GIVEN DATA:
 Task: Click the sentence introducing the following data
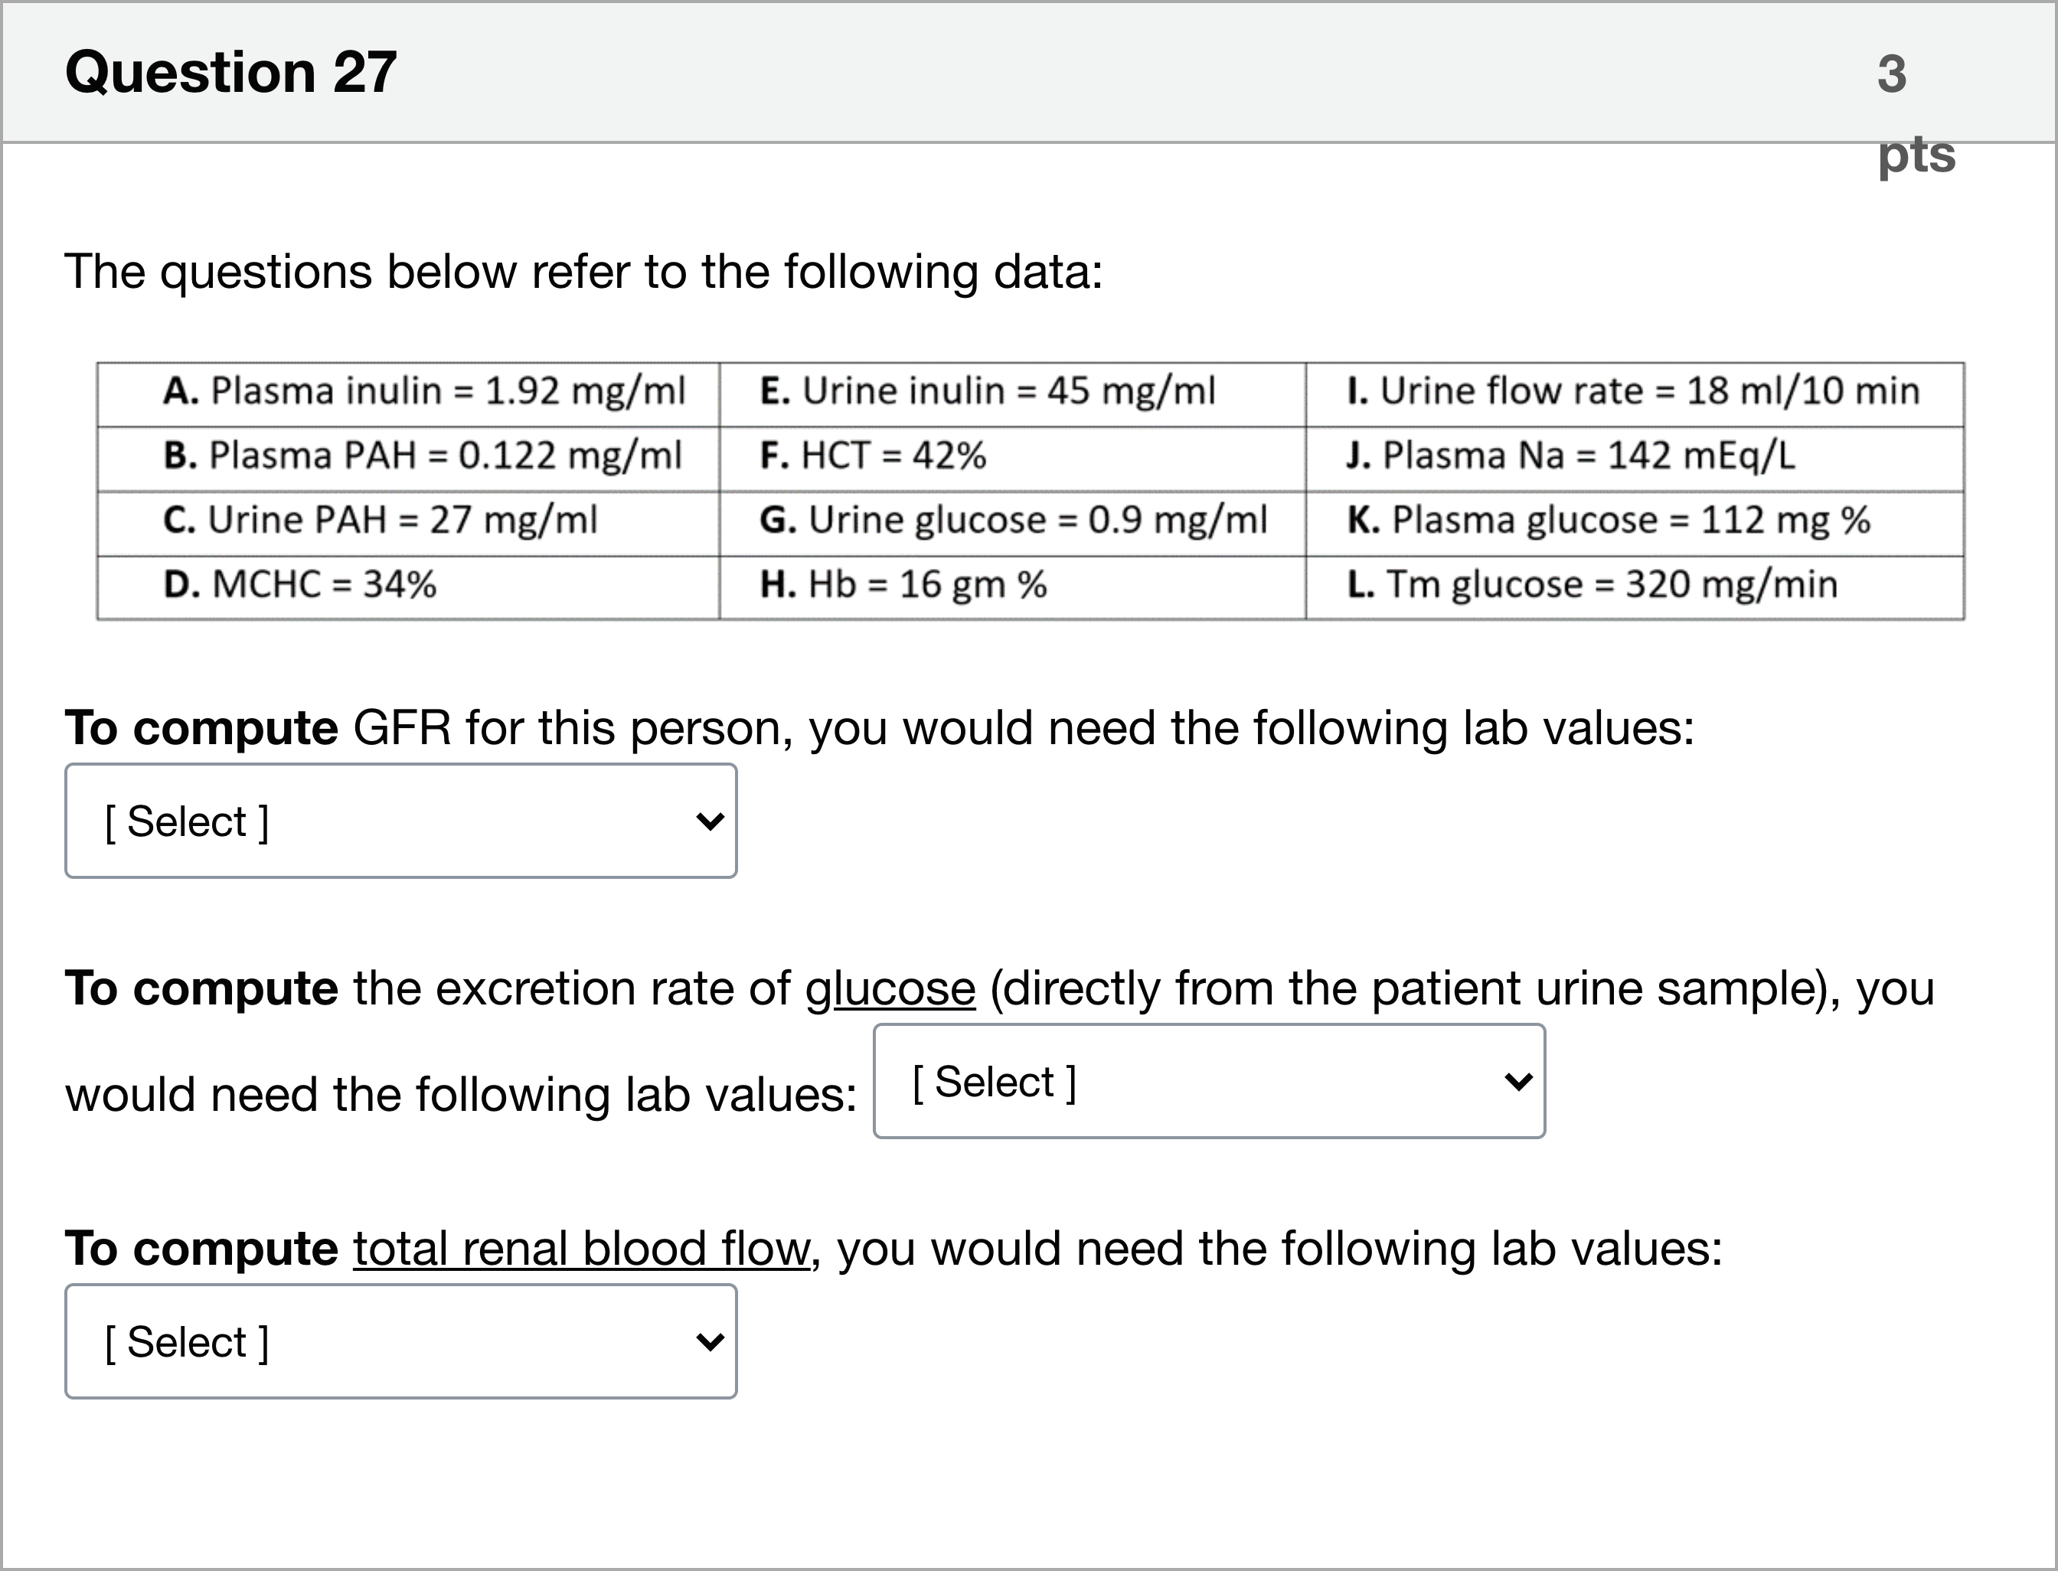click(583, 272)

...

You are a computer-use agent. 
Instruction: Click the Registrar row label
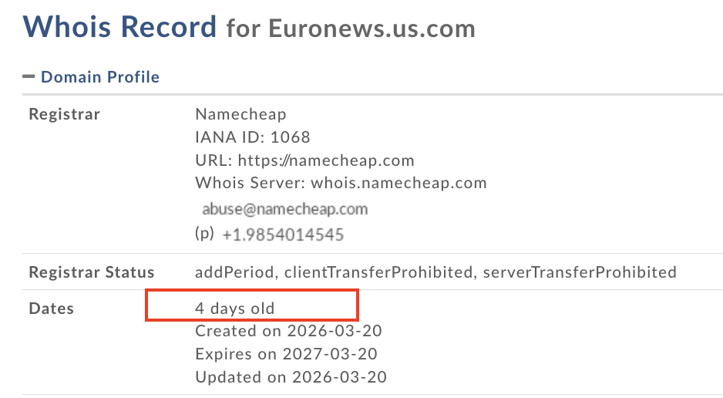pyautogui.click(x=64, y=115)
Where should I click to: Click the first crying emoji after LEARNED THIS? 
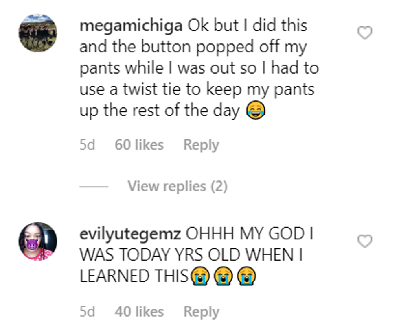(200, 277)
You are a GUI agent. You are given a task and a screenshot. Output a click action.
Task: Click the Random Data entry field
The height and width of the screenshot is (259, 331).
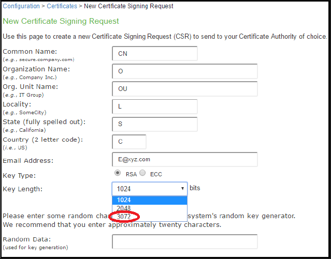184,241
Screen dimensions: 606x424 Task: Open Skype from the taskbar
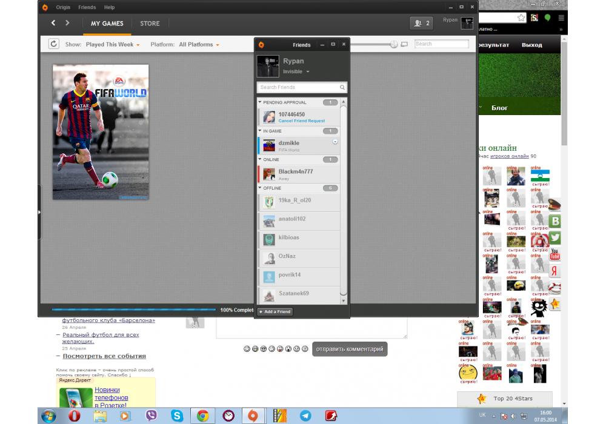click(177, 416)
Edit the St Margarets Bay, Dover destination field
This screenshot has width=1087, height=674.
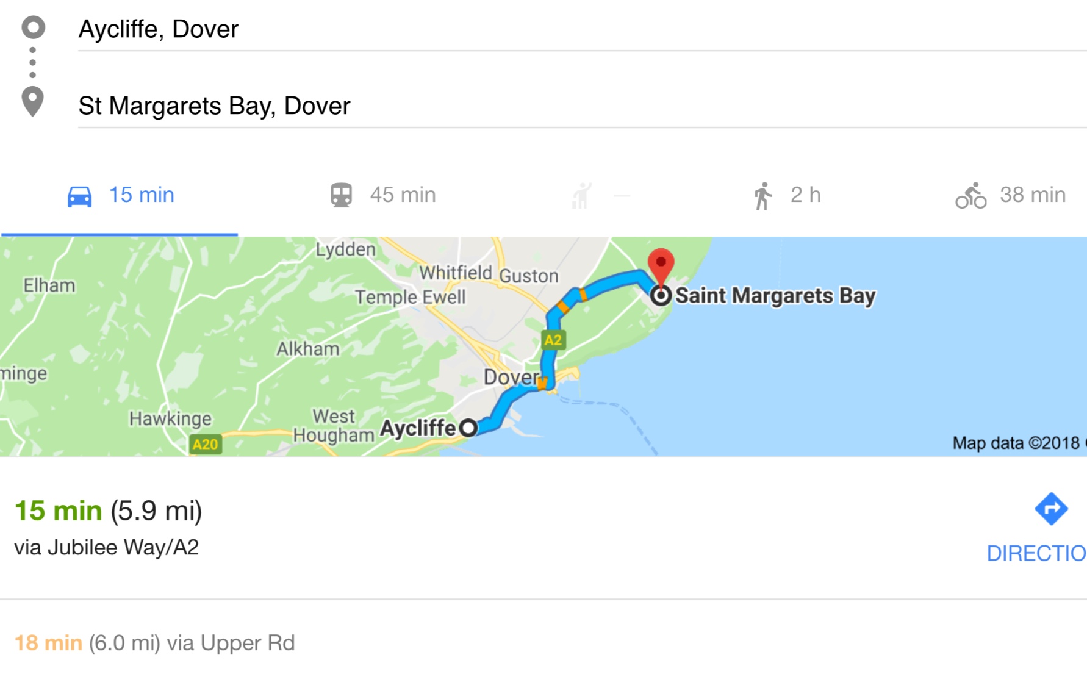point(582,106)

==

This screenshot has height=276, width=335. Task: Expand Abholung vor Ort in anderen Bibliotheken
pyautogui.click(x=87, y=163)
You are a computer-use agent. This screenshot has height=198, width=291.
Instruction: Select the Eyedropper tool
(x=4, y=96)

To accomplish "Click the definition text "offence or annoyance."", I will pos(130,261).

WHAT IS BEING ASKED:
Please return every line from the material above where the string "agent" occurs.

YOUR RESPONSE:
You are a computer-use agent. 
You are a GUI agent. You are given a task and a screenshot. Output a click action.
You are a computer-use agent. This screenshot has height=198, width=291.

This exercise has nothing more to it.